Generators can be powered by gasoline, diesel, propane, or natural gas. By far the most common gen‑sets used in off‑grid systems are gasoline‑powered. They're widely available and inexpensive. Gas‑powered generators consist of a small gas engine that drives the generator. Like all generators, they produce AC electricity.
Fig.1: Portable gen‑sets like these commonly run on gasoline.
Gas‑powered generators operate at 3,600 rpm and, as a result, tend to wear out pretty quickly. Although the lifespan depends on the amount of use, don't expect more than five years from a heavily used gas‑powered gen‑set. You may find yourself making an occasional costly repair from time to time as well.
Because they operate at such high rpms, gas‑powered gen‑sets are also rather noisy; however, Honda makes some models that are remarkably quiet (they contain excellent mufflers). If you have neighbors, you'll very likely need to build a sound‑muting generator shed to reduce noise levels, even if you do install a quiet model. And don't think about adding an additional muffler to a conventional gas‑powered generator. If an engine is not designed for one, adding one could damage it.
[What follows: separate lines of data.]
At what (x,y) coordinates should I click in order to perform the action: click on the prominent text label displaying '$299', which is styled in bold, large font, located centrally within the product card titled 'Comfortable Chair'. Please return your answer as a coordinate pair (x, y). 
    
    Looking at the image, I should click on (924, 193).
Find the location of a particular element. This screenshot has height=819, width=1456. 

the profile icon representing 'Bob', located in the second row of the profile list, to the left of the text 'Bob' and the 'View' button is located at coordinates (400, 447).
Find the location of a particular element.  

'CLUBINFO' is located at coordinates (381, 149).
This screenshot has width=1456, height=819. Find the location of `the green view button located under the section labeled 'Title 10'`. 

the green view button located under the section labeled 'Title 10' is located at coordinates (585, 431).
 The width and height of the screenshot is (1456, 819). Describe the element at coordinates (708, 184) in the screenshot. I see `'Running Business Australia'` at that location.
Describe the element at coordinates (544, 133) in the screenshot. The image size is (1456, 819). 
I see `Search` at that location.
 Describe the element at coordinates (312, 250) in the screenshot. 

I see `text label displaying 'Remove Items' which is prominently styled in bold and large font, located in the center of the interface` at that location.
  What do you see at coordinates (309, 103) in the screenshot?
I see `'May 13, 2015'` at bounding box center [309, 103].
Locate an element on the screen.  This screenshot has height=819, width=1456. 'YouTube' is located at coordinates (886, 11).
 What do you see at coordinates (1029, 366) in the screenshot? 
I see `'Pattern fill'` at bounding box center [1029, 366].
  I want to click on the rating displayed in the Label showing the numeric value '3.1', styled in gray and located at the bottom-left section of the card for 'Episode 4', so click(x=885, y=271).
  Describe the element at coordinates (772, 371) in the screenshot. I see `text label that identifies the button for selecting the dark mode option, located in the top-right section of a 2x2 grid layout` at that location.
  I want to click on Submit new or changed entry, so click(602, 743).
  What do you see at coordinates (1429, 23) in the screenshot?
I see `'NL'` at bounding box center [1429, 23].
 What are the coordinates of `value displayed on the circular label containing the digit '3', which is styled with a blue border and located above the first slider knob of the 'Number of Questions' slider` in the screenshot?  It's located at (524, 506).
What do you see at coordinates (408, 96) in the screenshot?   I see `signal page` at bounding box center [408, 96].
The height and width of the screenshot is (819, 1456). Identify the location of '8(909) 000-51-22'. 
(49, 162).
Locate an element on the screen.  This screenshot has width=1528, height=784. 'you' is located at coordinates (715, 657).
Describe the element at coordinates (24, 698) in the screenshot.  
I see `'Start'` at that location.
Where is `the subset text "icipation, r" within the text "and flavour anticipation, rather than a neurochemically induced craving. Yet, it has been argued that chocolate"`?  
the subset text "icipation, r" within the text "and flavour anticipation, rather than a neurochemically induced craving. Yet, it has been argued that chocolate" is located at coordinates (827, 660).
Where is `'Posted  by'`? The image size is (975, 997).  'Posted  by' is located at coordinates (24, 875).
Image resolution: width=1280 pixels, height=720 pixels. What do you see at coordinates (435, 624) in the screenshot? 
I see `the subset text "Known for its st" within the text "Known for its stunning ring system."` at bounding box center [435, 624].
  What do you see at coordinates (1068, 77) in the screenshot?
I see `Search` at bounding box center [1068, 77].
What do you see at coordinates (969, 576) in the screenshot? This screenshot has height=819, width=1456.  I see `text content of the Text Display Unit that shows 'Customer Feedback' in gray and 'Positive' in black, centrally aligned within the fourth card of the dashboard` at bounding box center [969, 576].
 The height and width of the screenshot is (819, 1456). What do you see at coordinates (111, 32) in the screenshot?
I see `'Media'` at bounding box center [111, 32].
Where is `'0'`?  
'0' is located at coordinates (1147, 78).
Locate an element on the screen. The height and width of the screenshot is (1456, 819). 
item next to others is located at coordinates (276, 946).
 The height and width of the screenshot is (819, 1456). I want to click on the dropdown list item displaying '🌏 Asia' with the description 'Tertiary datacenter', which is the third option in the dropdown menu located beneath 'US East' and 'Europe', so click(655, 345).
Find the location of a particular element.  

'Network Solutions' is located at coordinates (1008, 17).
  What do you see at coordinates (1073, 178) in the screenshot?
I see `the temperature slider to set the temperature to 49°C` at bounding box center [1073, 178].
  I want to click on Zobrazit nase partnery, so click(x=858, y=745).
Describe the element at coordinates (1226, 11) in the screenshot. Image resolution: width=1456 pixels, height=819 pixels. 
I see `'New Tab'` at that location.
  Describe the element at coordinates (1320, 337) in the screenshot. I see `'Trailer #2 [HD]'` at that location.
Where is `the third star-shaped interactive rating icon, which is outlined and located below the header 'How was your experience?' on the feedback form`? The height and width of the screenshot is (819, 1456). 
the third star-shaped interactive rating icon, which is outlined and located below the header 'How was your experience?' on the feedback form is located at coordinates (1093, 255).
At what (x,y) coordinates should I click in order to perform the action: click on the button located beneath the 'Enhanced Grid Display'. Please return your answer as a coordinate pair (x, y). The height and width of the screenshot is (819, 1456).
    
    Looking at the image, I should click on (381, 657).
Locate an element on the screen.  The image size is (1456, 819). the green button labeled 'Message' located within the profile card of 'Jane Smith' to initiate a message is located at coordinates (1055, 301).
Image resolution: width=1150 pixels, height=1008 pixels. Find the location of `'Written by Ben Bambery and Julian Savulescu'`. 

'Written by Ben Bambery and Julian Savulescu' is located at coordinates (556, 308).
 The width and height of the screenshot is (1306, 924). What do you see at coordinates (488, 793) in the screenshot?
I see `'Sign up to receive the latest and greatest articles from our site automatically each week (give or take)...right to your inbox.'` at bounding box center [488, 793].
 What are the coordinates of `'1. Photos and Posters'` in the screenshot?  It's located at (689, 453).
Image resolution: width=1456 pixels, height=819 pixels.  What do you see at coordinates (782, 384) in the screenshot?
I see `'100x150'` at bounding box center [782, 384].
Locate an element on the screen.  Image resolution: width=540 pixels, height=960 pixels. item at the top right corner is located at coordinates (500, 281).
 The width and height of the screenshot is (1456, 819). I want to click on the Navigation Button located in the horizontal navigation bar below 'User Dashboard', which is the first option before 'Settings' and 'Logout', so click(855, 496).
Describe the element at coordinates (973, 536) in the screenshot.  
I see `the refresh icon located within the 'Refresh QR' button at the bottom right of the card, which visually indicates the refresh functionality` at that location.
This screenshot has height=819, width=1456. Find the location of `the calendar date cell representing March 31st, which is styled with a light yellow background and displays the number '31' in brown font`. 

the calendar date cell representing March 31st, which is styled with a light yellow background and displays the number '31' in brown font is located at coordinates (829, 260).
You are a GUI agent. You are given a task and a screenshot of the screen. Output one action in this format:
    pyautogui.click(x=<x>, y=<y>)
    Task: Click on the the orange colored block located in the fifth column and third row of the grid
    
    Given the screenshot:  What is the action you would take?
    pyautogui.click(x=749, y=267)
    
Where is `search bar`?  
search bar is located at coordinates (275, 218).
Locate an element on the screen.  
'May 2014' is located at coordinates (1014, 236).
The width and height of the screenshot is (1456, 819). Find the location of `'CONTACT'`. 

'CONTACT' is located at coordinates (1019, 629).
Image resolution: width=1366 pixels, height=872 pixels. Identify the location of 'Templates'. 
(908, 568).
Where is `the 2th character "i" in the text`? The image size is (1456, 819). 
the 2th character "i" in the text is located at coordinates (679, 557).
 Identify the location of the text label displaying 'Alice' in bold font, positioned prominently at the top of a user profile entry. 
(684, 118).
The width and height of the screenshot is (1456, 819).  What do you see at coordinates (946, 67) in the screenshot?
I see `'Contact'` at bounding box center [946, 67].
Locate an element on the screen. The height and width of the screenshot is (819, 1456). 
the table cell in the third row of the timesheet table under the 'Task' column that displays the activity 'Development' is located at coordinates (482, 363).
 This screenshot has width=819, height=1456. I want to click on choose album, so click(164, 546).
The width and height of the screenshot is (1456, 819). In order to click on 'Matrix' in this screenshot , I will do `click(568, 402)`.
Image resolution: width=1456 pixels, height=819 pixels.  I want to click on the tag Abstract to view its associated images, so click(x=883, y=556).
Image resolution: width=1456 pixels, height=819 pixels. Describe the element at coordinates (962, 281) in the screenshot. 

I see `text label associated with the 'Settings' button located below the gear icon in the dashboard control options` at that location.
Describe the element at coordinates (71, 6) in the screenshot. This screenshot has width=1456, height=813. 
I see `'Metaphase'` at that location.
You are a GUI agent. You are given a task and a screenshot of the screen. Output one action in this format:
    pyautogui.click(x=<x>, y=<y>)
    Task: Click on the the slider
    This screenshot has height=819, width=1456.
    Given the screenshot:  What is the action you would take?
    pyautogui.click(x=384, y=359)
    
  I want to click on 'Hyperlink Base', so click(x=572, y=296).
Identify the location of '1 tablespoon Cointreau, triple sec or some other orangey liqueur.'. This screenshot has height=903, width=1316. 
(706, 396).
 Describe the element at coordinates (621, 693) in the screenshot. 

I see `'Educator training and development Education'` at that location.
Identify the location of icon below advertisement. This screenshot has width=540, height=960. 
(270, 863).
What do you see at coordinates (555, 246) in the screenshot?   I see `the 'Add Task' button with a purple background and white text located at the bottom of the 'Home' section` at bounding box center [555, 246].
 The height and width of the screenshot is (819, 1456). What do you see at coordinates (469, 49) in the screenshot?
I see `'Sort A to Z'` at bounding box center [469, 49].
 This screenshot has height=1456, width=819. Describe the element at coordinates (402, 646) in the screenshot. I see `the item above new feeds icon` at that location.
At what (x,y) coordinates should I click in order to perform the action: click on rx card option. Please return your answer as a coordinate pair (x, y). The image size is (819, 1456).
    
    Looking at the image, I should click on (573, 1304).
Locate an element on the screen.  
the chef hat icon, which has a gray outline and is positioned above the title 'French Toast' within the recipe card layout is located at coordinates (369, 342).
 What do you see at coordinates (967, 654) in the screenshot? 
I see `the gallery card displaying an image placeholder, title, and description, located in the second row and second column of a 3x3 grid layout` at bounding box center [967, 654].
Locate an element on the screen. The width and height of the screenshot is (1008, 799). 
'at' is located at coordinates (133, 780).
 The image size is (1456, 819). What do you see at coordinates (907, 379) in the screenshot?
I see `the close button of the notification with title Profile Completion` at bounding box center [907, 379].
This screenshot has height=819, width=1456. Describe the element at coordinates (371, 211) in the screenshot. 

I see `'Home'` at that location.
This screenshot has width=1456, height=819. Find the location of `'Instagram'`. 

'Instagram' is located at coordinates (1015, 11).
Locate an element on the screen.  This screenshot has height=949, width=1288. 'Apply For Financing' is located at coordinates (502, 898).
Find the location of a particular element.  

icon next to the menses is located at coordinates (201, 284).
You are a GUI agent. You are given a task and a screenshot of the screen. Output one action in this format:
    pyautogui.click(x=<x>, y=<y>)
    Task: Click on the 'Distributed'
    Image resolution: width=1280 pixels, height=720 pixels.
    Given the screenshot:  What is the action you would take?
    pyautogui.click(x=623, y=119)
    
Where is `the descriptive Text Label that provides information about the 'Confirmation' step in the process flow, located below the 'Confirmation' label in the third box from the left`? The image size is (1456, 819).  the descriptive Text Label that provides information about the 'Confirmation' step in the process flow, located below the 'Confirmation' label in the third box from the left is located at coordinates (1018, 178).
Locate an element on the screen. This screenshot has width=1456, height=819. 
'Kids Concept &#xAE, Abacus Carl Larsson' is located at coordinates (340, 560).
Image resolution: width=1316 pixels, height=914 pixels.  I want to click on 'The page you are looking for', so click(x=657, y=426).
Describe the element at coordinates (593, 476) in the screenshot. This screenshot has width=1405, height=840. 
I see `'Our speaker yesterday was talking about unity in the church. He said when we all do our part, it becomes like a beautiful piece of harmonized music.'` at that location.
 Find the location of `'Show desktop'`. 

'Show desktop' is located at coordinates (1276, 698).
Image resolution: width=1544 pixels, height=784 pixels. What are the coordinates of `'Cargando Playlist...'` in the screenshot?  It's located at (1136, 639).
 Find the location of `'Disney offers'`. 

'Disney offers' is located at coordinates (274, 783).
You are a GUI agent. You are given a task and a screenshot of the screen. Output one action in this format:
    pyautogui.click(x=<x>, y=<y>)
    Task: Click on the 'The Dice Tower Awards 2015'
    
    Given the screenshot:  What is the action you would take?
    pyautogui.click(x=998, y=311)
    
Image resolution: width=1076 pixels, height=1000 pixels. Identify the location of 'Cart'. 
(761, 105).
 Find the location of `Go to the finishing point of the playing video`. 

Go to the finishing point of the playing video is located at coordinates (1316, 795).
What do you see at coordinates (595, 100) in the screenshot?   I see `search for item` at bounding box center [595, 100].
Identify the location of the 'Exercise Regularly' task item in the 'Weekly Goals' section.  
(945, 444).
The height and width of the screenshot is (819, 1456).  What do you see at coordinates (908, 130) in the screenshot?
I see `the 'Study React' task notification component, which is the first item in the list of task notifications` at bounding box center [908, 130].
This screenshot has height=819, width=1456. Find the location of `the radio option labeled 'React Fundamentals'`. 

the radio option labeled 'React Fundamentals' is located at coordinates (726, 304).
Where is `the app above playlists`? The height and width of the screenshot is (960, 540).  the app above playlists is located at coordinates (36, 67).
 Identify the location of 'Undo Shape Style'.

If you're looking for a quieter, more efficient generator, you may want to. consider one with a natural gas or propane engine. Large‑sized units ‑ around 10,000 watts or higher ‑ operate at 1,800 rpm and are quieter than their less expensive gas‑powered counterparts. Lower speed translates into longer lifespan and less noise. Natural gas and propane are also cleaner burning fuels than gasoline. Unlike gas‑powered generators, natural gas and propane generators require no fuel handling by you, but you could end up paying several times more for a natural gas or propane generator than for a comparable gas‑powered unit.
Another efficient and reliable option to consider is a diesel generator. Diesel engines tend to be much more rugged than gas‑powered engines and tend to operate without problems and for long periods. Diesel generators are also more efficient than gas‑powered generators. Although diesel generators offer many advantages over gas‑powered generators, they cost more than their gas‑powered cousins. And, of course, you will have to fill the tank from time to time. They're also not as clean burning as natural gas or propane gen‑sets.